World Inequality Lab (WIL)
- The WIL is a Paris based global research center focused on the study of inequality and public policies that promote social, economic and environmental justice.
- The WIL hosts and maintains the World Inequality Database (WID), the most comprehensive open-access database on global inequality dynamics.
- WID includes data on the evolution of income and wealth distribution, as well as gender and environmental inequality.
- The WIL has released a paper out on the state of inequality in India, titled, Income and Wealth Inequality in India, 1922-2023: The Rise of the Billionaire Raj.
- The report has analysed the data between 1922 and 2022, a century of data on incomes and wealth.

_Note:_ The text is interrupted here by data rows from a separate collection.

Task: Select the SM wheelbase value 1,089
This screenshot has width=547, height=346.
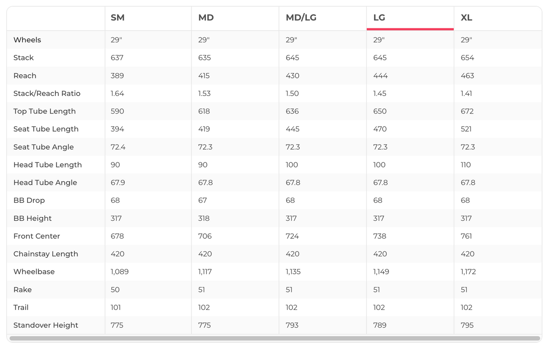Action: click(x=119, y=272)
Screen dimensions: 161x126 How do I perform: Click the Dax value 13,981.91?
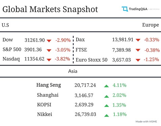point(123,40)
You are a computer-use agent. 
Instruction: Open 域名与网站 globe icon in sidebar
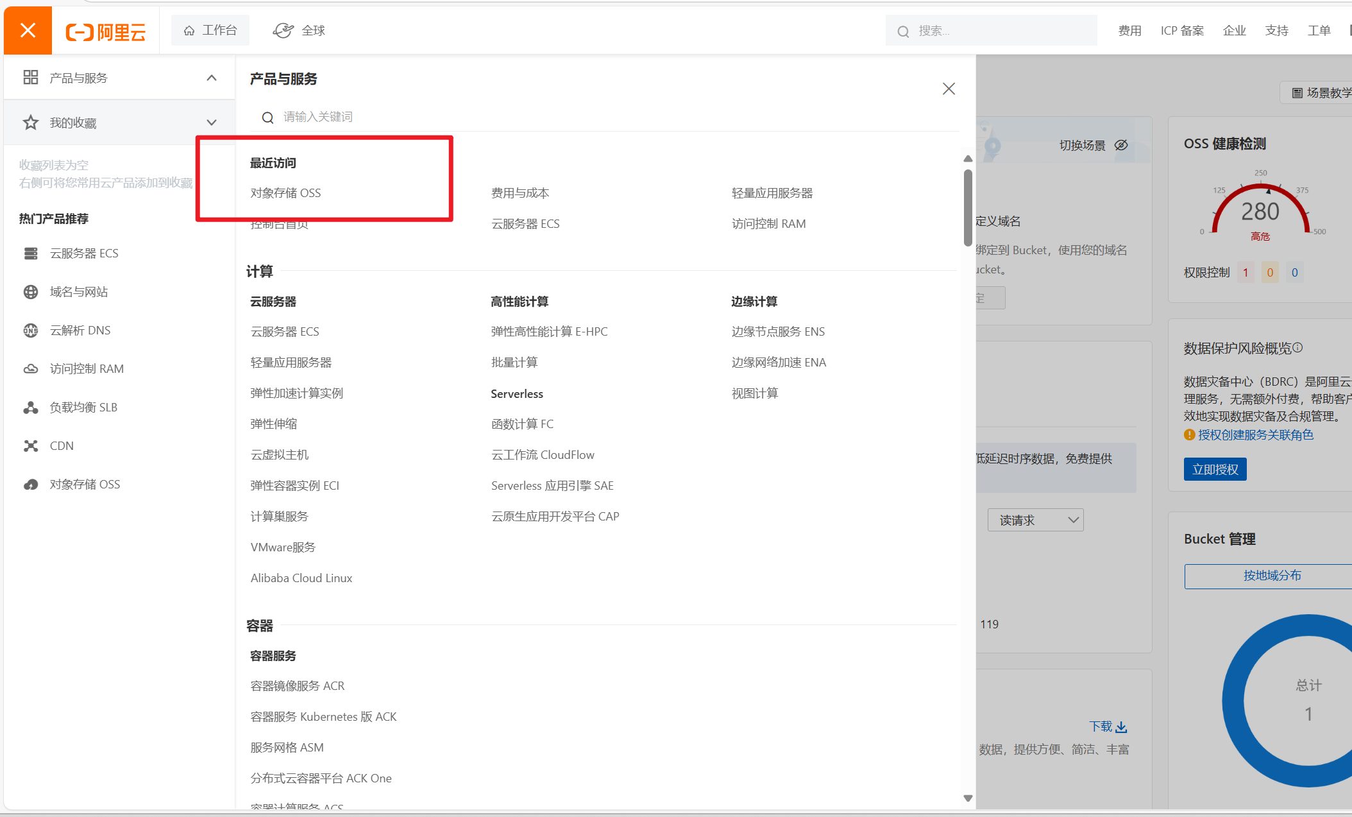pos(31,292)
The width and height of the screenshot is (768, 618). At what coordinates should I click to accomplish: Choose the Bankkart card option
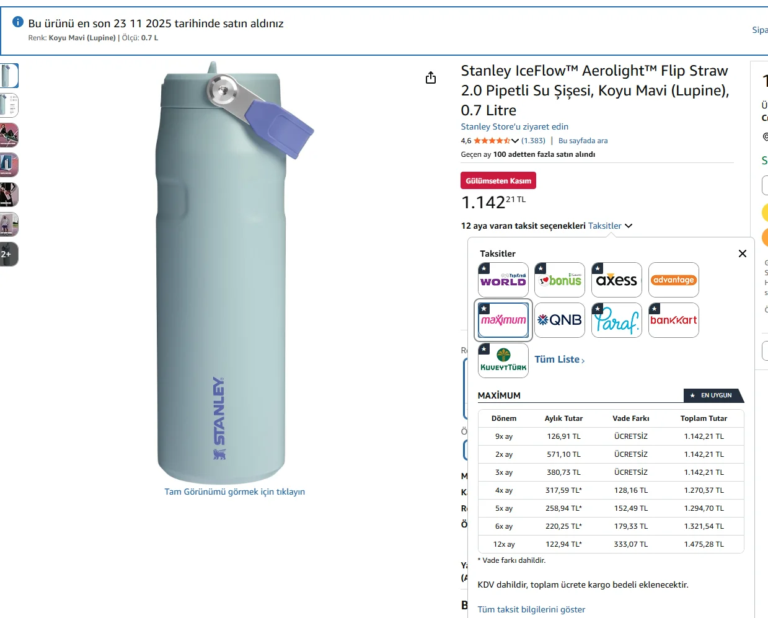674,320
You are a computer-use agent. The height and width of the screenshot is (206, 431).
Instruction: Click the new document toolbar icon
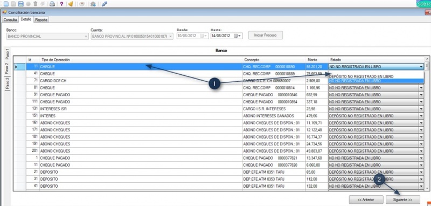6,4
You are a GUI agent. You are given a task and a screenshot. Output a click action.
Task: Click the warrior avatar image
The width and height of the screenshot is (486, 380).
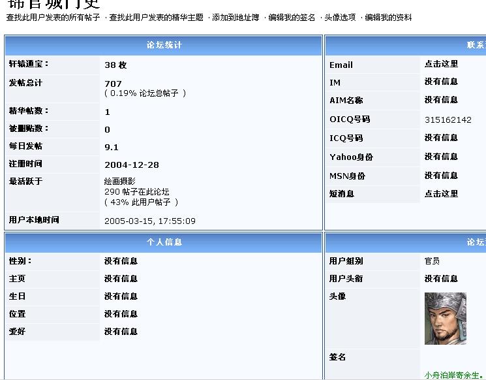pyautogui.click(x=445, y=318)
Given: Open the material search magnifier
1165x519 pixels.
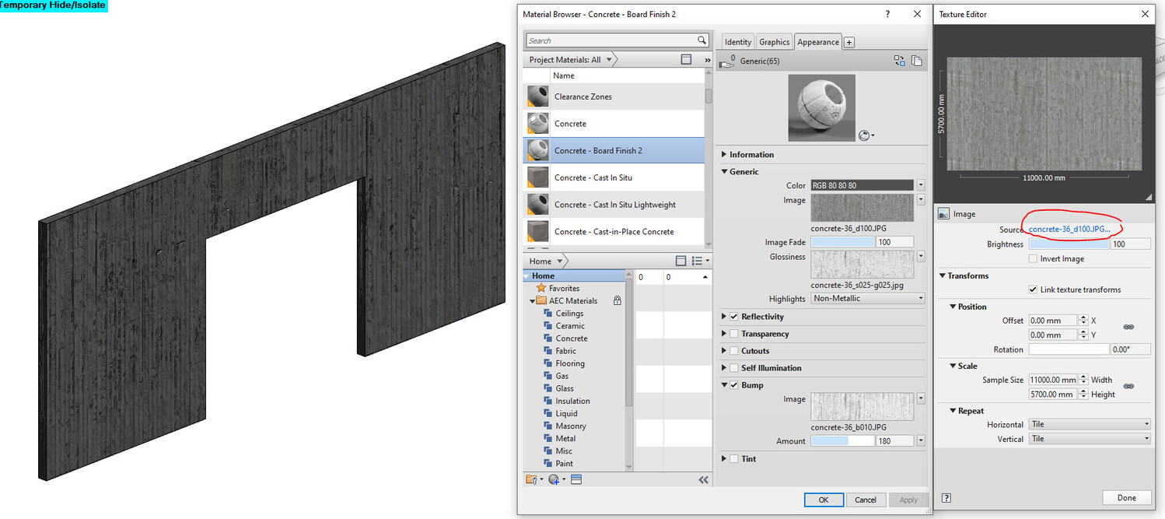Looking at the screenshot, I should coord(701,40).
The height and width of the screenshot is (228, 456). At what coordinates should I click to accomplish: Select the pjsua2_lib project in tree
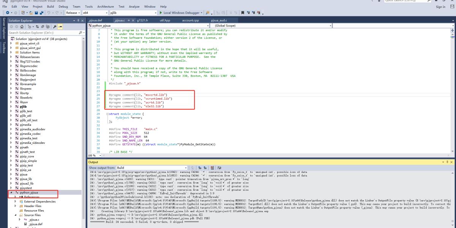(26, 183)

- Findings – By 2022-23, top 1% income and wealth shares (22.6% and 40.1%) are at their highest historical levels.
- India’s top 1% income share is among the very highest in the world, higher than even South Africa, Brazil and US.
- Billionaire raj – It says the ‘billionaire raj’ is now more unequal than the British colonial raj.
- Billionaire raj is the term used to define the post – 2010s rapid rise of billionaires in the country.
- It makes two other observations, one on income tax being regressive, and the other being the poor economic data, which has seen a decline recently.
- Inequality has been rising sharply in India since the 1980s, between 2014-15 and 2022-23, the rise of top-end inequality has been particularly pronounced in terms of wealth concentration.
Key Takeaways
- Inequality – Inequality declined post-independence till the early 1980s, after which it began rising and has skyrocketed since the early 2000s.
- Trends of top income and wealth shares track each other over the entire period of the study.
- 2014-15 & 2022-23 – Between 2014-15 and 2022-23, the rise of top-end inequality has been particularly pronounced in terms of wealth concentration.
- By 2022-23, top 1% income and wealth shares (22.6% and 40.1%) are at their highest historical levels.
- India’s top 1% income share is among the very highest in the world, higher than even South Africa, Brazil and US.

- Income Tax – In line with earlier work, the paper finds suggestive evidence that the Indian income tax system might be regressive when viewed from the lens of net wealth.
- A restructuring of the tax code to account for both income and wealth, and broad-based public investments in health, education and nutrition are needed to enable the average Indian.
- Super Tax – A super tax of 2% on the net wealth of the 167 wealthiest families in 2022-23 would yield 0.5% of national income in revenues and create valuable fiscal space to facilitate such investments.
- Super tax serves as a tool to fight inequality.